Farmers concerned about enforcement of truck route policy

23rd Street could be more congested, but city commissioners to weigh change

You already know to beware of game day traffic on 23rd Street.

Soon, you may want to add Harvest Day traffic to your list of reasons to avoid that major city thoroughfare.

Farmers are warning that 23rd Street could become a mess of large, slow-moving grain trucks if city commissioners follow through on plans to enforce more strictly its truck route ordinance.

“I’m scared to death we’re going to kill someone,” said Loren Baldwin, a farmer and member of the Douglas County Farm Bureau board. “We can’t stop those big trucks on a dime, and we can’t start as fast as normal traffic. I know the citizens of Lawrence don’t want us to be on that street, and we don’t want to be on it, either.”

But come fall harvest time – generally September through late November – that may be one of the few options farmers have to get their grain to the local elevator. Baldwin said several farmers were given verbal warnings by police officers during the summer wheat harvest to stay on state highways for as long as possible when delivering grain.

The main elevator for southern Lawrence is near 19th Street and Haskell Avenue. Under city regulations, grain trucks and all other types of trucks coming from outside the city limits are required to stay on state highways for as long as they possibly can before diverting onto other city streets.

In the case of southern Douglas County farmers, that means they have to come up Iowa Street and travel along 23rd Street to get to Haskell. They would rather have the option of using streets such as 31st and Haskell. Those from the east would like to be able to use 15th Street.

City commissioners tonight will consider creating a new ordinance that would give truck drivers more options.
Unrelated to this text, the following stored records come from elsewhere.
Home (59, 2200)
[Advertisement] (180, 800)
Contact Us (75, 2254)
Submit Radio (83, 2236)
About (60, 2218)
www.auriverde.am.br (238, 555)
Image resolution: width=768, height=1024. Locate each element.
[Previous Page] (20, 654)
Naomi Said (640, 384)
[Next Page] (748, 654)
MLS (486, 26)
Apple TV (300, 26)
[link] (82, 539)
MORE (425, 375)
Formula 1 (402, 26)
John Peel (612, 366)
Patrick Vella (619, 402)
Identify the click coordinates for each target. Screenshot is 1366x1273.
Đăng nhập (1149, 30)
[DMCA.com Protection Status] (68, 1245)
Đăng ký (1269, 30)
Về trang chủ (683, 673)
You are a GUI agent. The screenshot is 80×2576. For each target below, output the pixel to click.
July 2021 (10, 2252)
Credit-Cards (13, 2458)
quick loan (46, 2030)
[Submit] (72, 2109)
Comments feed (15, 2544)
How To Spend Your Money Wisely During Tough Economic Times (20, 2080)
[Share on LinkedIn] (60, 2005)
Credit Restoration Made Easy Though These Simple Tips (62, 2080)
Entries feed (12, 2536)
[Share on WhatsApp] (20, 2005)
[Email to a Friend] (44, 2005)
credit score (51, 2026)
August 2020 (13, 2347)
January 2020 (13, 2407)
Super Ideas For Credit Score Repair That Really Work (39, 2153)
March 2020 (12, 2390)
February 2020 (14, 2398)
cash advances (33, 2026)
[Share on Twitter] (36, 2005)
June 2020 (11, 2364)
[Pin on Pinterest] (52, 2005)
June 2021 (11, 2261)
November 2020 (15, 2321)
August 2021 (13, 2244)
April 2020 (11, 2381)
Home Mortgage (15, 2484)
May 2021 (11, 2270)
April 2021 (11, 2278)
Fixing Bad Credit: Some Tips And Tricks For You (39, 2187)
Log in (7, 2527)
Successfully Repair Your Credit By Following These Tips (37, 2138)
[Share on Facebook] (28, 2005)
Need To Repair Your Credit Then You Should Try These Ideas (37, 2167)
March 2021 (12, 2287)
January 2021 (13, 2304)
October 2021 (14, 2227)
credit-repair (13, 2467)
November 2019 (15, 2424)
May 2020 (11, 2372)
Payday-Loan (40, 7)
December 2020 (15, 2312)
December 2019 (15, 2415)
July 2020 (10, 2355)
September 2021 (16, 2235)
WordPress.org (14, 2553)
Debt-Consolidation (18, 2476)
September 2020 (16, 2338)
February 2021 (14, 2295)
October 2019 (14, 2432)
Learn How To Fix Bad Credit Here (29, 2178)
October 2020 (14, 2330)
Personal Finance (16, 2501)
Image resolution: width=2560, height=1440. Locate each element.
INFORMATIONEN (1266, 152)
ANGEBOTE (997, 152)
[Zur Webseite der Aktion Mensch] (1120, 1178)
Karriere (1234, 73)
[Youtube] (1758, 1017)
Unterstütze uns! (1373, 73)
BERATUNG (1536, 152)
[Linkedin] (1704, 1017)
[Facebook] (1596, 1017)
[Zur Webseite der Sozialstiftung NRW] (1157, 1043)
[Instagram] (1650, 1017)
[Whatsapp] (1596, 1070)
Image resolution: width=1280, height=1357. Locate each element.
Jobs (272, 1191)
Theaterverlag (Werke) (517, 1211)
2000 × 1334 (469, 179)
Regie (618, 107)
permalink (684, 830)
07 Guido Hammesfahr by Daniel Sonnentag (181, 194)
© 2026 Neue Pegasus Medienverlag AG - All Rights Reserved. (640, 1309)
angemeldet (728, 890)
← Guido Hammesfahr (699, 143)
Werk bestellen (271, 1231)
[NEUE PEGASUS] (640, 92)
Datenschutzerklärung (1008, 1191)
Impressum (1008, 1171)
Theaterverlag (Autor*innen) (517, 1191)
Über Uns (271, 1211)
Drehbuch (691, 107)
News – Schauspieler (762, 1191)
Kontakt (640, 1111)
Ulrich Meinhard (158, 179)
The city will consider new rules that would allow any truck driver who has a route either ending or starting in Lawrence to use designated delivery routes. Those streets generally are secondary roads in Lawrence, such as Haskell, Kasold, Wakarusa, and numbered streets such as 31st, 19th, 15th, 11th and Eighth streets.

The new ordinance would apply to all trucks, not just grain trucks. City engineers concede that they do not know how much additional traffic that could create for neighborhoods along those secondary streets.

“It is a good question, but I don’t have a clue,” said David Woosley, the city’s traffic engineer. “We haven’t done a study of how much truck traffic originates or ends in Lawrence.”

Commissioners also will consider two other options: one would change the current ordinance in a way that would give greater flexibility only to grain trucks and not other types of delivery trucks. Another option is to make 31st Street and Haskell Avenue truck routes, which would allow all types of trucks to travel on those roads.

Farmers are asking for the ability to drive on all designated delivery routes. They say the stakes are high for 23rd Street. It is estimated that the south Lawrence elevator receives about 100 grain trucks – mostly semitrailers – each day during the harvest season.

This year could produce even higher numbers because the corn crop is expected to be superb.

“With all the rain we’ve had, it looks like it is going to be a bin buster,” Baldwin said.